Señora Alvarez turned in a circle to take it all in. “Maravilloso!” She held out her arms as if to embrace the landscape and laughed.

It was the first time Arthur had seen her really laugh, and he found it glorious—the musical sound, the flash of her dark eyes, the joyous gesture, the curve of her lips. She seemed lit from within, as if a shadow had been whisked away and the brilliance inside revealed. This was how she should always be, he thought, glowing, carefree. To be the thing that made her happy—that would be an achievement!

“I have been meaning to take up some cobbles behind my house and make a place for a garden,” she said. “Why have I put it off? I must do it at once. This is…comida para el alma. Food for the soul.”

Removing a few cobbles sounded meager. Arthur had gardens galore at his estates. He wished he could give her one. But a garden wasn’t like a jewel, to be handed over. Even if she would easily accept gifts, which she would not.

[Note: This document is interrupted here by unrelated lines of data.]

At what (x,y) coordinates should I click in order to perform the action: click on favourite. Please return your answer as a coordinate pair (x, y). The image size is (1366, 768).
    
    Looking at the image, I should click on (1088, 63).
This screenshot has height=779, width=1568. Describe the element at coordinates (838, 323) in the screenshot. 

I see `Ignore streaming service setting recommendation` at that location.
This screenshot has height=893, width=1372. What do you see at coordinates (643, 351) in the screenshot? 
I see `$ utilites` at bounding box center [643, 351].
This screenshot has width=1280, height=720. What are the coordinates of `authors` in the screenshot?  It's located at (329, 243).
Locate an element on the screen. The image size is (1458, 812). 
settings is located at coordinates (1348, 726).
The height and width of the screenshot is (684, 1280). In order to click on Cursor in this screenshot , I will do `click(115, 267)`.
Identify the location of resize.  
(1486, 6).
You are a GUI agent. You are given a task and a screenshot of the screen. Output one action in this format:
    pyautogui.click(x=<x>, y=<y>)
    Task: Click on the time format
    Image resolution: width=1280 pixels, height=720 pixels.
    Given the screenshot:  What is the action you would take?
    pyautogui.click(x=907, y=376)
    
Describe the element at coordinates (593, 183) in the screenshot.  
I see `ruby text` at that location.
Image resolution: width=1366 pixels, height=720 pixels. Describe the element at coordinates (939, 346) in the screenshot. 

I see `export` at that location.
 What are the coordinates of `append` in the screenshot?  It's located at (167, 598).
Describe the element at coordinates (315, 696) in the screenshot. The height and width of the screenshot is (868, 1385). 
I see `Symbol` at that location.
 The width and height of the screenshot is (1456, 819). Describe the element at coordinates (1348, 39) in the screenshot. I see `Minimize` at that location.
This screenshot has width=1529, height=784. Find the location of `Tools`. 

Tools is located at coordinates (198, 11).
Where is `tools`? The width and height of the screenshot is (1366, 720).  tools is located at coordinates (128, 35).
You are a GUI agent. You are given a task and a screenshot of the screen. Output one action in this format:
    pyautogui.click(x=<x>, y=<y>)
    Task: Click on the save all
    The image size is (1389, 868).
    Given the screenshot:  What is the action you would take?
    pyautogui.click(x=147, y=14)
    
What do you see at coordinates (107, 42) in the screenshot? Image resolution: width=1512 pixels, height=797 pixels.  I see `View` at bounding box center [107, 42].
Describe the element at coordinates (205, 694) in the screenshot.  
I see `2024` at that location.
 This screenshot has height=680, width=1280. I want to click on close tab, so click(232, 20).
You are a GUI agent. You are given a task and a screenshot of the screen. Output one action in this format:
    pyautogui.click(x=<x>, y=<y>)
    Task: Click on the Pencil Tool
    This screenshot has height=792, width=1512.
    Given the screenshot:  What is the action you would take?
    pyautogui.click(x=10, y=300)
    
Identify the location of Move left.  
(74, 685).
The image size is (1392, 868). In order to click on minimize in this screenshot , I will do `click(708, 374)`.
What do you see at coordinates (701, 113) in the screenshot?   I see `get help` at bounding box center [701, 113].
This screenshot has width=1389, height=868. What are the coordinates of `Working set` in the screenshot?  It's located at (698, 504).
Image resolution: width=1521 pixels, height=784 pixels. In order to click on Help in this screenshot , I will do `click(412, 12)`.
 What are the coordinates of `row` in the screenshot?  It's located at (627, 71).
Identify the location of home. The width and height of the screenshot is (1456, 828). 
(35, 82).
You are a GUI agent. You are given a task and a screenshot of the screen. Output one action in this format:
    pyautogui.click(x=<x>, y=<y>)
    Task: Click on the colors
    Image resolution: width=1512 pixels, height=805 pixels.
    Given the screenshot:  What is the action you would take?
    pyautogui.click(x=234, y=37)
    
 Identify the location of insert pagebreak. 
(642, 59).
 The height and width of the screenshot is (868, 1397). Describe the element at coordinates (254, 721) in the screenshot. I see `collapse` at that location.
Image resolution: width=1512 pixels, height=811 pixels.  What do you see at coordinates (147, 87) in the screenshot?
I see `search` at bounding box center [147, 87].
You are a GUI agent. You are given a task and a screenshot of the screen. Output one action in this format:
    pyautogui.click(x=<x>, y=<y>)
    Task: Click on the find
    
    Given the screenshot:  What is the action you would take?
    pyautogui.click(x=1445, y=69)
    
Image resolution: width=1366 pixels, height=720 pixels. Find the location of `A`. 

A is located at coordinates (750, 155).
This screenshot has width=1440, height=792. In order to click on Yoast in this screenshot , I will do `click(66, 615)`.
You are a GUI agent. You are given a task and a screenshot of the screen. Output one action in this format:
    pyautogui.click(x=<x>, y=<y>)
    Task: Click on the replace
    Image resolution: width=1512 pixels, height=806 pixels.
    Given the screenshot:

“I think Mr. Dolan would be glad to pull them out,” she went on as if the plan was unfolding in her mind.

“Dolan?”

Señora Alvarez turned as if she’d forgotten he was there. “One of my neighbors is a builder.”

“Ah. Friend of yours?” He was not, of course, jealous. That would be ridiculous.

The query seemed to arrest and then amuse her. “He is, along with others on my street, ever since we rid ourselves of Dilch. Thatcanallabullied Mr. Dolan’s son.”

And she had stopped it. Arthur had never known a woman so self-sufficient. She had a life he knew nothing of, a network of friends. He felt he wasn’t quite one of them, and this galled.

“People talk and do small favors for each other now. It is pleasant.” She walked deeper into the wood, looking right and left as if to drink everything in. She was enraptured, and Arthur found himself envying a swathe of flowers. The idea made him laugh.

Señora Alvarez looked over her shoulder at him. “You find this amusing? That people should be kind?”